In the passage on cattle and beef exports, which countries does Gill say captured the market that will have to be won back?

EXTRACTED TEXT.
____

Gill sees a partial rebound, but isn't as positive as some about a big price bounce.

“Opening of the Japanese market will help exports, of course, but I think people are building too much into the Japan reopening,” he says. “We will have to work to get back the market Australia and New Zealand captured. It won't be easy.”

And, he adds, if it's next summer before Canada is allowed to sell cattle into the U.S., Canadians will be close to handling all their own harvest needs. That means beef will cross the border rather than live cattle.

“This additional harvest capacity in Canada may have long-term impacts on our export markets,” Gill says. “I think Canada may take some of our export market, especially Japan. I don't think R-CALF has thought through the ramifications of suing USDA to keep Canada closed.”

____

EXTRACTED RECORDS.
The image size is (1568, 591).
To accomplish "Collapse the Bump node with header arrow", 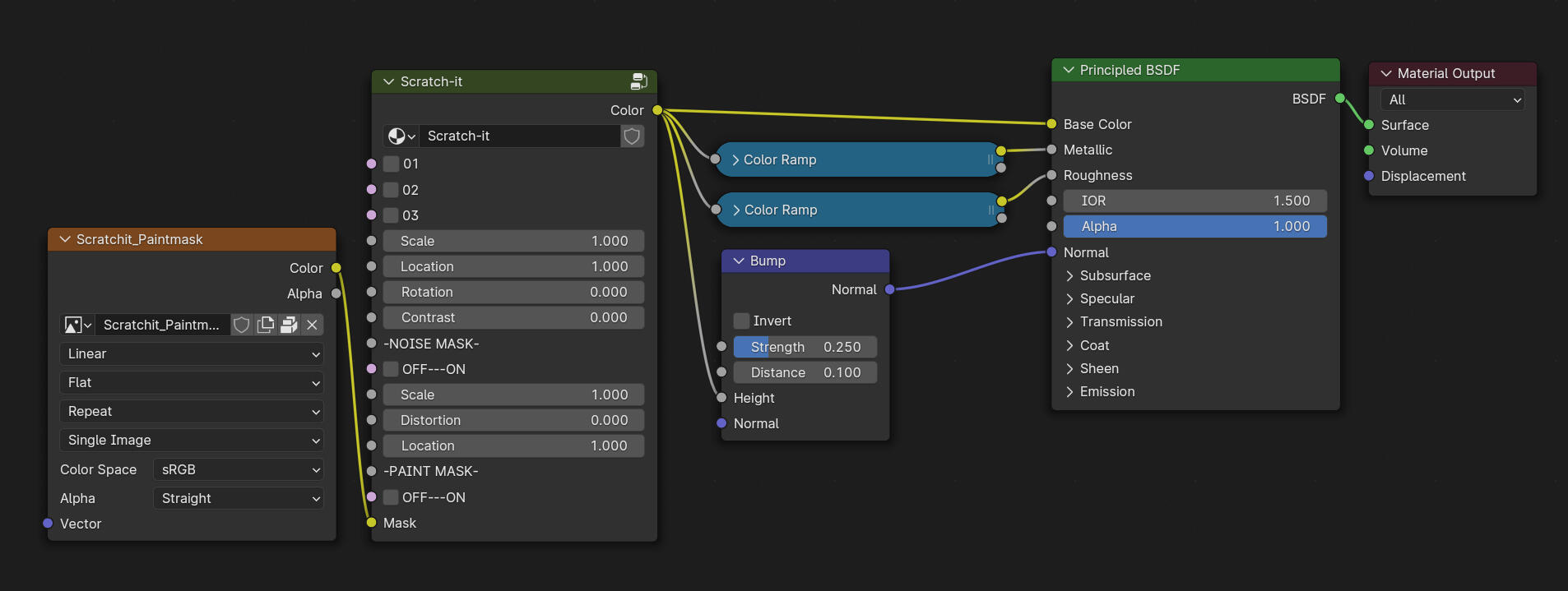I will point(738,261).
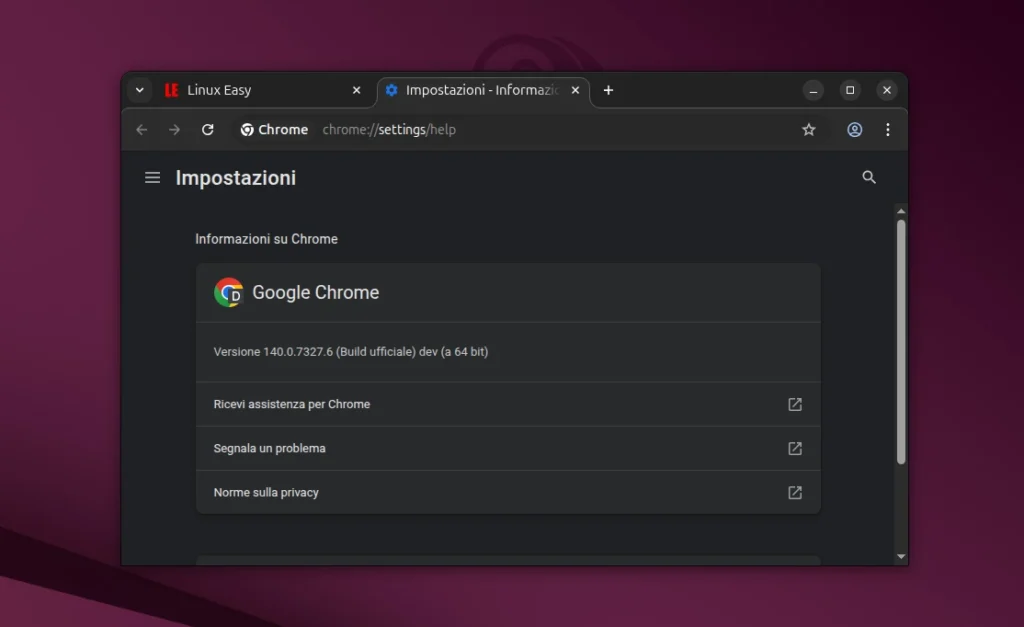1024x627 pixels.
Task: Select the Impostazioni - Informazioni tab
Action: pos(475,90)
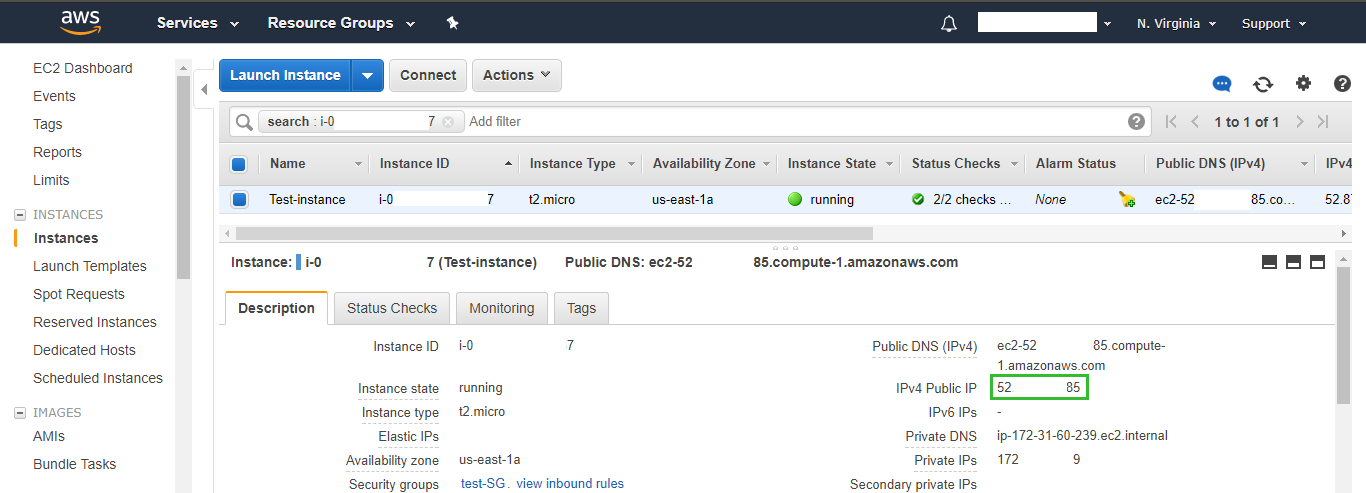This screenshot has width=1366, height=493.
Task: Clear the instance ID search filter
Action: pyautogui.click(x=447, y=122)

____

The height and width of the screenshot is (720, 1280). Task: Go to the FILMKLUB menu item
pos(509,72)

____

OUTPUT. Australia and New Zealand.